> **YOUR GOAL**:
Rewrite the lines starting with the one containing "Expand the return policy details chevron" and going on through the one containing "pos(851,541)", replacing "return policy" with "shipping policy" and leaving everything else unchanged. Return only those lines, without the pictures.

#### RECORDS FOR THE EXERCISE

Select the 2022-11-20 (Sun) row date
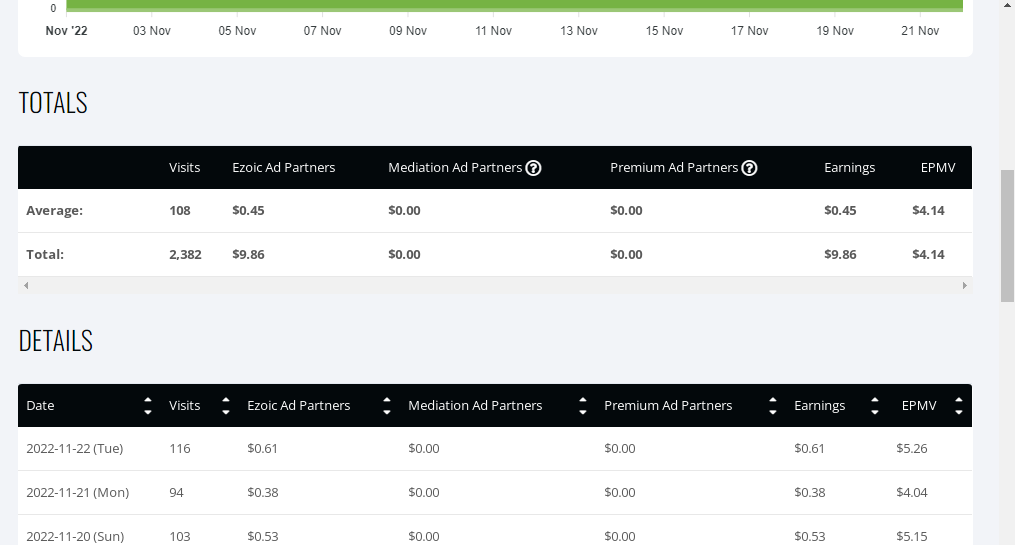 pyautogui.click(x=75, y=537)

########
#### RECORDS FOR THE EXERCISE

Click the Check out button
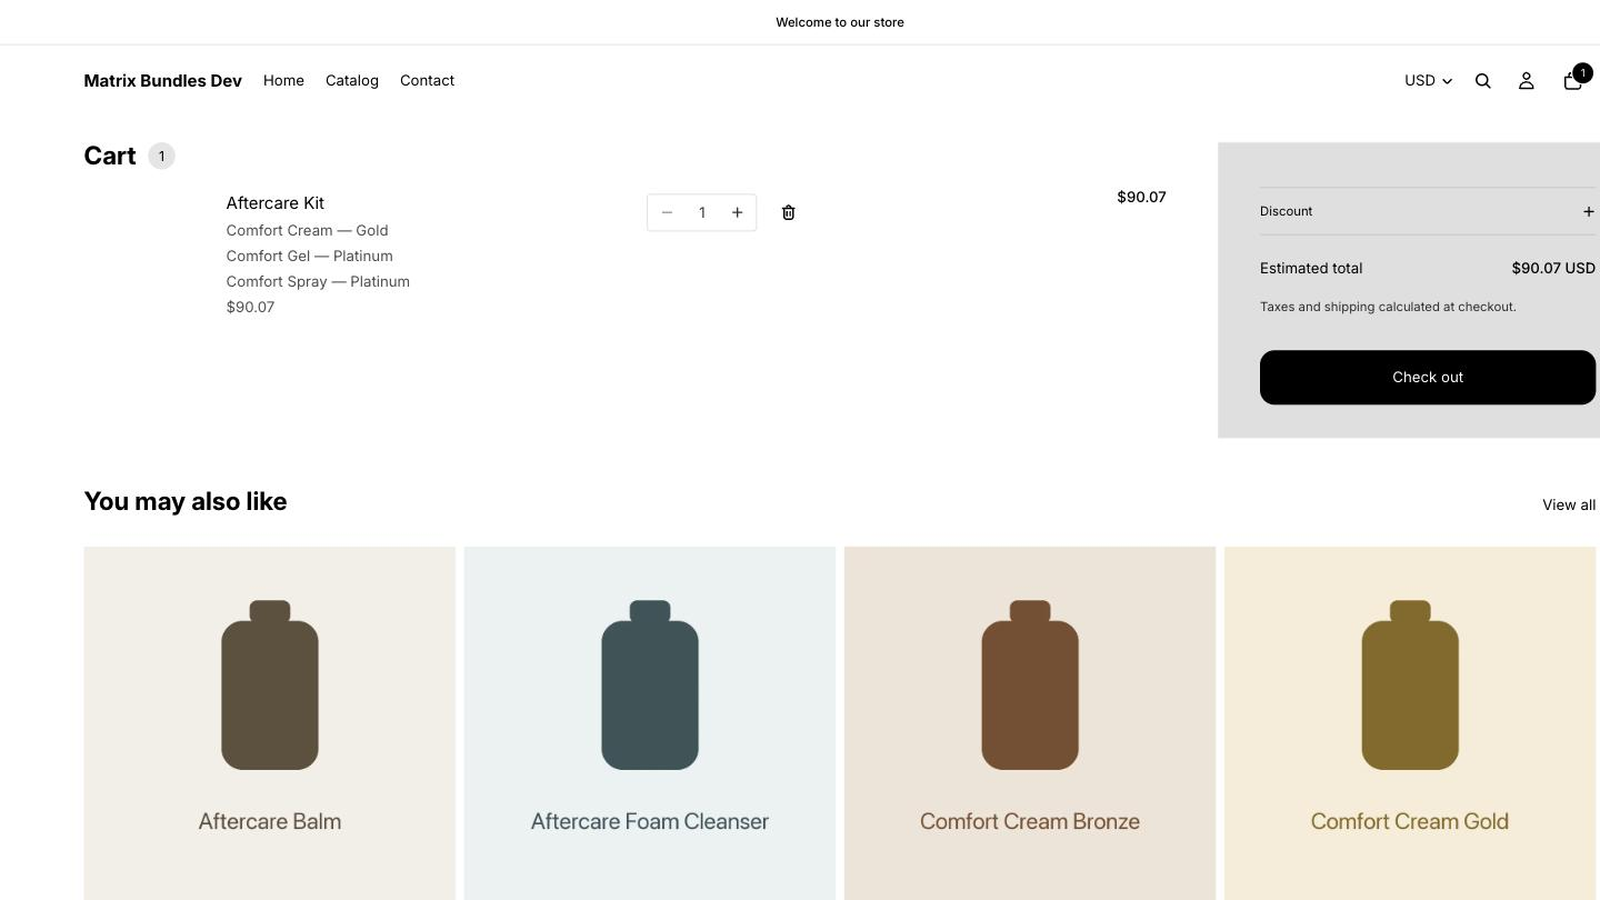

########
#### RECORDS FOR THE EXERCISE

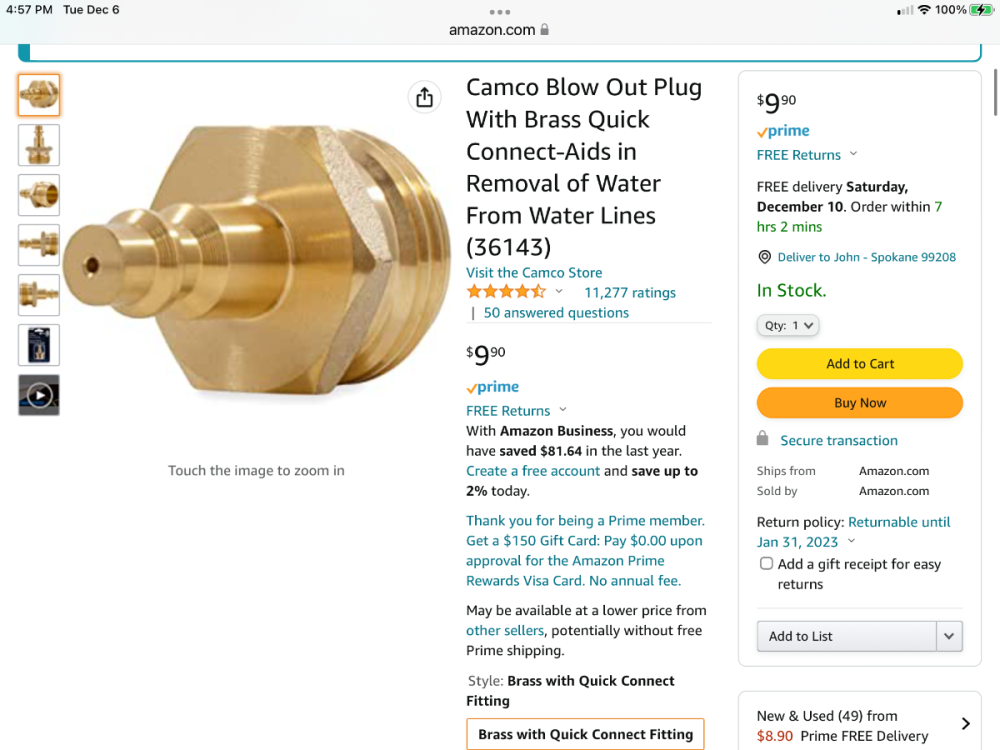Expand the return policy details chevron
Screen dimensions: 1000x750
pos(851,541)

########

> **SOLUTION TO THIS EXERCISE**:
Expand the shipping policy details chevron
Screen dimensions: 1000x750
pos(851,541)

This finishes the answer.